Rules are made of four parameters:
```Rule(<source element regex>, <target URL/path regex>, <HTTP method>, <action to take>)```
These are matched against every HTML element that the crawler encounters, with the last matching rule winning.
Actions must be one of the following objects:
1. `Request(only=False, params=None)` -- follow a link or submit a form
- `only=True` will retrieve a page/resource but _not_ spider its links.
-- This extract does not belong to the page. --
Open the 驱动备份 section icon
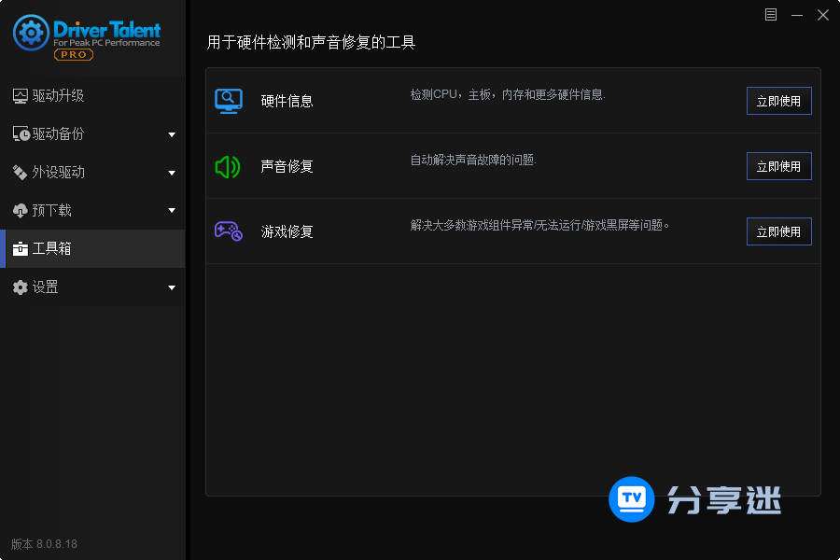The height and width of the screenshot is (560, 840). point(21,133)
- the dict `params` allows you to specify _overrides_ for a form's default values
1. `Ignore()` -- do nothing / skip
1. `Allow(status_codes)` -- allow a HTTP status in the supplied list, i.e. do not consider it an error.
### Example Rules
#### Follow all local/relative links
```python
HYPERLINKS_ONLY_RULE_SET = [
Rule('a', '/.*', 'GET', Request()),
Rule('area', '/.*', 'GET', Request()),
]
```
#### Request but do not spider all links
```python
REQUEST_ONLY_EXTERNAL_RULE_SET = [
Rule('a', '.*', 'GET', Request(only=True)),
Rule('area', '.*', 'GET', Request(only=True)),
]
```
This is useful for finding broken links. You can also check `<link>` tags from the `<head>` if you include the following rule _plus_ set the Crawler's `path_attrs` to `("HREF", "SRC")`.
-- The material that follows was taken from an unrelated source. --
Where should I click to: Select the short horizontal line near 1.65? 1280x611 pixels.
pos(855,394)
```Rule('link', '.*', 'GET', Request())```
#### Submit forms with GET or POST
```python
SUBMIT_GET_FORMS_RULE_SET = [
Rule('form', '.*', 'GET', Request())
]
SUBMIT_POST_FORMS_RULE_SET = [
Rule('form', '.*', 'POST', Request())
]
```
Forms are submitted with their default values, unless overridden using `Request(params={...})` for a specific form target or excluded using (globally) using the `ignore_form_fields` parameter to `Crawler` (necessary for e.g. CSRF token fields).
#### Allow some routes to fail
```python
PERMISSIVE_RULE_SET = [
Rule('.*', '.*', 'GET', Allow([*range(400, 600)])),
Rule('.*', '.*', 'POST', Allow([*range(400, 600)]))
]
```
If any HTTP error (400-599) is encountered for any request, allow it; do not error.
## Crawl Graph
The crawler builds up a graph of your web application. It can be interrogated via `crawler.graph` when the crawl is finished.
See [the graph module](python_testing_crawler/graph.py) for the defintion of `Node` objects.
## Handlers
Two hooks points are provided. These operate on `Node` objects (see above).
### Whether to process a Node
Using `should_process_handlers`, you can register functions that take a `Node` and return a `bool` of whether the Crawler should "process" -- follow a link or submit a form -- or not.
### Whether a response is acceptable
Using `check_response_handlers`, you can register functions that take a `Node` and response object (specific to your test client) and return a bool of whether the response should constitute an error.
If your function returns `True`, the Crawler with throw an exception.
## Examples
There are currently Flask and Django examples in [the tests](tests/).